- WHAT THE TASK ASKS
Would you give the entries below again, precisely as they are written?
--- --- ---
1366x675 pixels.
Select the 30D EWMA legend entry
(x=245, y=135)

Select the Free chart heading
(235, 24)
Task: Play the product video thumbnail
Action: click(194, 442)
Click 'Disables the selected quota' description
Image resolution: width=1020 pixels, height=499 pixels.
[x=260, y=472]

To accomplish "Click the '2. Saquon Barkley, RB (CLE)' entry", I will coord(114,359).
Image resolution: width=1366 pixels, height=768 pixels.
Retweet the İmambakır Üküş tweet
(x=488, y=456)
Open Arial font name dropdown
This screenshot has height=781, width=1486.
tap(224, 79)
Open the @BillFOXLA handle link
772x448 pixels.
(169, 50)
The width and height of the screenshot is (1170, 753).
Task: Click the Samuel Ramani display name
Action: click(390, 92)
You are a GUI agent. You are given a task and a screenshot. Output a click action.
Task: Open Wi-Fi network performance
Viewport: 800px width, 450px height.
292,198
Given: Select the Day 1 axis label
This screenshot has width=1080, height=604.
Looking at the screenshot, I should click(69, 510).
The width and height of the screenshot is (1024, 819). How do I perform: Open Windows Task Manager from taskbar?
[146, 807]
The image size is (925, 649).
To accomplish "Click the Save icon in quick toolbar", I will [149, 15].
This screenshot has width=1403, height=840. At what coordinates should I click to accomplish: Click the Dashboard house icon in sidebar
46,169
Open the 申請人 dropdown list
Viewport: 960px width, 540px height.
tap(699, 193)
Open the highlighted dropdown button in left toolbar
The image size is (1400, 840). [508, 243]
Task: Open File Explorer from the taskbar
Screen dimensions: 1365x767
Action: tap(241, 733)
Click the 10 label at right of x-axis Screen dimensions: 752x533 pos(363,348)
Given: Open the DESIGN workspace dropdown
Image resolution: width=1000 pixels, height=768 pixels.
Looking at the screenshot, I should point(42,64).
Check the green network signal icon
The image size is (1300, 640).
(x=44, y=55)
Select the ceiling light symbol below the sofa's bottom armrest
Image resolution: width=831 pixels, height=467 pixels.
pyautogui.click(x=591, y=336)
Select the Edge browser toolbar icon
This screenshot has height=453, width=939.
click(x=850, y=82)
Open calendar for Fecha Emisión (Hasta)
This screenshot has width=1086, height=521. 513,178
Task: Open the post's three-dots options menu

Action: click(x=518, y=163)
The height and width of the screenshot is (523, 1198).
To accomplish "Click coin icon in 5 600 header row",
--- --- ---
- COMPLETED TASK
1366x675 pixels.
Select the 30D EWMA legend entry
(x=245, y=135)

Select the Free chart heading
(235, 24)
Task: Play the product video thumbnail
Action: click(194, 442)
Click 'Disables the selected quota' description
Image resolution: width=1020 pixels, height=499 pixels.
[x=260, y=472]

To accomplish "Click the '2. Saquon Barkley, RB (CLE)' entry", I will coord(114,359).
Image resolution: width=1366 pixels, height=768 pixels.
Retweet the İmambakır Üküş tweet
(x=488, y=456)
Open Arial font name dropdown
This screenshot has height=781, width=1486.
tap(224, 79)
Open the @BillFOXLA handle link
772x448 pixels.
(169, 50)
The width and height of the screenshot is (1170, 753).
Task: Click the Samuel Ramani display name
Action: click(390, 92)
You are a GUI agent. You are given a task and a screenshot. Output a click action.
Task: Open Wi-Fi network performance
Viewport: 800px width, 450px height.
292,198
Given: Select the Day 1 axis label
This screenshot has width=1080, height=604.
Looking at the screenshot, I should click(69, 510).
The width and height of the screenshot is (1024, 819). How do I perform: Open Windows Task Manager from taskbar?
[146, 807]
The image size is (925, 649).
To accomplish "Click the Save icon in quick toolbar", I will [149, 15].
This screenshot has width=1403, height=840. At what coordinates should I click to accomplish: Click the Dashboard house icon in sidebar
46,169
Open the 申請人 dropdown list
Viewport: 960px width, 540px height.
tap(699, 193)
Open the highlighted dropdown button in left toolbar
The image size is (1400, 840). [508, 243]
Task: Open File Explorer from the taskbar
Screen dimensions: 1365x767
Action: tap(241, 733)
Click the 10 label at right of x-axis Screen dimensions: 752x533 pos(363,348)
Given: Open the DESIGN workspace dropdown
Image resolution: width=1000 pixels, height=768 pixels.
Looking at the screenshot, I should point(42,64).
Check the green network signal icon
The image size is (1300, 640).
(x=44, y=55)
Select the ceiling light symbol below the sofa's bottom armrest
Image resolution: width=831 pixels, height=467 pixels.
pyautogui.click(x=591, y=336)
Select the Edge browser toolbar icon
This screenshot has height=453, width=939.
click(x=850, y=82)
Open calendar for Fecha Emisión (Hasta)
This screenshot has width=1086, height=521. 513,178
Task: Open the post's three-dots options menu

Action: click(x=518, y=163)
The height and width of the screenshot is (523, 1198).
To accomplish "Click coin icon in 5 600 header row",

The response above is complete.